We can quickly find the possible order of matrices by using permutation, n!, where n is the number of items to be arranged.

We can rearrange the elements of possible matrices by changing the locations of 1's in each row and column.

Permutation matrix products

We could extend this idea by considering products of the permutation matrices amongst themselves.

For example, we notice that for any P_i for i=1 to 6, we have that P_1\times P_i=P_i, simply because P_1 is the identity matrix.

But what about other products? Products like P_2\times P_3 or P_4\times P_6.

For the product P_2\times P_3 we have:

\begin{bmatrix} 1 & 0 & 0\\ 0 & 0 & 1 \\ 0 & 1 & 0 \end{bmatrix} \begin{bmatrix} 0 & 1 & 0\\ 1 & 0 & 0 \\ 0 & 0 & 1 \end{bmatrix} = \begin{bmatrix} 0 & 1 & 0\\ 0 & 0 & 1 \\ 1 & 0 & 0 \end{bmatrix}

The multiplication is very easy once you understand what is happening.

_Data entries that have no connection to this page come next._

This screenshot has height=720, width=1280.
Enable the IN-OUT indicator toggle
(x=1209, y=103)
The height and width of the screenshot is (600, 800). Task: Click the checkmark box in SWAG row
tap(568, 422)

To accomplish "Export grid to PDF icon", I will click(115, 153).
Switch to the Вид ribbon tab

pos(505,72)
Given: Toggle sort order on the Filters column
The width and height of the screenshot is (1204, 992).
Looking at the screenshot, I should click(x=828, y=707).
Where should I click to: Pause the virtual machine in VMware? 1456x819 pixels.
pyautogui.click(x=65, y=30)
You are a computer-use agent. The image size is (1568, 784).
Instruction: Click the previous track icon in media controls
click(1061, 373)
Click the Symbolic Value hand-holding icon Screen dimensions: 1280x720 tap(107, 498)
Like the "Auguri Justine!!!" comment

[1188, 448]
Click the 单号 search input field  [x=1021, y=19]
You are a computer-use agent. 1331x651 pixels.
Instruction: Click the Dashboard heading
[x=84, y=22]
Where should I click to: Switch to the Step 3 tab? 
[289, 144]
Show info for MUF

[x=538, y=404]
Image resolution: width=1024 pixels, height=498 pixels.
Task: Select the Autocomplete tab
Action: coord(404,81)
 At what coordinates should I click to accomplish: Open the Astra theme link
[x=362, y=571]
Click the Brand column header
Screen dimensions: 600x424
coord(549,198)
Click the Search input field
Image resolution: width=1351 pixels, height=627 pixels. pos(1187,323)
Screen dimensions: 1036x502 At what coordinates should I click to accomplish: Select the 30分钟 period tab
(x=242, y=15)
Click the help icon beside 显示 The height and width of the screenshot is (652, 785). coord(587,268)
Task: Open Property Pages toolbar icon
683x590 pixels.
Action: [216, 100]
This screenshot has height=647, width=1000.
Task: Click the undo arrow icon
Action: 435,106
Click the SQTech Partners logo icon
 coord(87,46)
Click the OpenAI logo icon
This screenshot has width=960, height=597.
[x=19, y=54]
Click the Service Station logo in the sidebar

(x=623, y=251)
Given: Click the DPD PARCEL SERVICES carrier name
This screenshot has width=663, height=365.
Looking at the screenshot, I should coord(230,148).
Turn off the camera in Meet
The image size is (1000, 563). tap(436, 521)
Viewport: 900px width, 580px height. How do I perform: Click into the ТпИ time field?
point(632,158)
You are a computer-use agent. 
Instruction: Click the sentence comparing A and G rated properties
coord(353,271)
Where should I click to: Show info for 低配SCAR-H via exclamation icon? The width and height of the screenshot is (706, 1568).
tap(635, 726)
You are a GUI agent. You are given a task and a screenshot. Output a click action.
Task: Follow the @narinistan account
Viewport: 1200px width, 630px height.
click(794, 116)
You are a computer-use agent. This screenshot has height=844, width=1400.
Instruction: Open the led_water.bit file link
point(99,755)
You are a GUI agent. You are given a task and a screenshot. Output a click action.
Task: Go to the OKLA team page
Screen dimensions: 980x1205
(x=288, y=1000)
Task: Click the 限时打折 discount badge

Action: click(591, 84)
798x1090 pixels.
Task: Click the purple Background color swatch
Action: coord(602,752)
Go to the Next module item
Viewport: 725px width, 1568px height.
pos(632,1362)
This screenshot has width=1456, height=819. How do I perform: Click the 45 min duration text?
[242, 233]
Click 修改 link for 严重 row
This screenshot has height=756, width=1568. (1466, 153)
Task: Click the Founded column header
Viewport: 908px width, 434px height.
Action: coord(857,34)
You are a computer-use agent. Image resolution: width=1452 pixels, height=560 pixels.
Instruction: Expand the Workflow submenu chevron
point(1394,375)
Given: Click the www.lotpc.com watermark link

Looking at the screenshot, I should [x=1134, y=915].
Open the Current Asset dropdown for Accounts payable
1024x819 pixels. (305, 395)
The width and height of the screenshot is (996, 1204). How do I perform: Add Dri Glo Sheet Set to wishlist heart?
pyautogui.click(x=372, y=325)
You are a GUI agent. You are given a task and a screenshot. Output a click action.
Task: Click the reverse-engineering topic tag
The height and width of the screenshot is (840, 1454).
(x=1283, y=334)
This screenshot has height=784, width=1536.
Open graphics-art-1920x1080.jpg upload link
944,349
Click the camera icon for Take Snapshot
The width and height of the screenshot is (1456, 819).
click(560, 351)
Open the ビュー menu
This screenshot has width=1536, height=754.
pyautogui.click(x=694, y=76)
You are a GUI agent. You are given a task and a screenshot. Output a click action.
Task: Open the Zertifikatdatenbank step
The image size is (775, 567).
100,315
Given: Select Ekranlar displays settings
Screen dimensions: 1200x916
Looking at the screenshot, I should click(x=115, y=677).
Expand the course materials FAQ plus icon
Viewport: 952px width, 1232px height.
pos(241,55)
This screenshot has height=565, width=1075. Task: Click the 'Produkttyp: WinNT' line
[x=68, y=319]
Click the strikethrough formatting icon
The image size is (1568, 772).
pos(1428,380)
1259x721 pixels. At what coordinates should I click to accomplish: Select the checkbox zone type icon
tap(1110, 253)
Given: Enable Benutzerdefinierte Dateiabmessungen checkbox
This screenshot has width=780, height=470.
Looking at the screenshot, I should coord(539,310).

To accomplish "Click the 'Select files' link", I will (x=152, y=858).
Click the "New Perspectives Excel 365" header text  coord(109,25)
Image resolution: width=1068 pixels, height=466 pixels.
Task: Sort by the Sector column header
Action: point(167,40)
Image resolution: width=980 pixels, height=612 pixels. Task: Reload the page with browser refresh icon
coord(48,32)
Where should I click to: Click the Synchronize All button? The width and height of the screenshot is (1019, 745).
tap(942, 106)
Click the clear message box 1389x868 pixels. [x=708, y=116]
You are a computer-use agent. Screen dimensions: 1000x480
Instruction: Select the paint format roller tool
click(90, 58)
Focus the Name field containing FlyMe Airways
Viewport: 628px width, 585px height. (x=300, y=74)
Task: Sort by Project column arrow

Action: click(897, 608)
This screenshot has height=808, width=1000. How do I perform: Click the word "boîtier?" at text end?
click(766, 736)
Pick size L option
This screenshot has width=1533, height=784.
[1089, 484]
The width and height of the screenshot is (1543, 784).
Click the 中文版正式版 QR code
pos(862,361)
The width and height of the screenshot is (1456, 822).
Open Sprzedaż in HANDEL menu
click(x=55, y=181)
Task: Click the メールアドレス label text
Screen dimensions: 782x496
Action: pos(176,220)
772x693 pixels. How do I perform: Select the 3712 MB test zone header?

You may need to read the following logic a few times, but it is worth it, particularly when you have many products to calculate:

  • We start in the usual way with the first row of P_2 and the first column of P_3. We then notice that the two zeros in the first row of P_2 eliminate whatever numbers are in the second and third positions of the first column of P_3. In other words the (1,1)–element of P_3 is being selected for the (1,1)–element in the product.

    This image shows the matrices above highliting each one's first element.

    1 selects 0 to place in the (1,1)–element in the product.

  • Similarly, in row 2 of P_2, the 1 occurs at the end of the row. This means that the third element of column 1 of P_3 is being selected for the (2,1)–element of the product.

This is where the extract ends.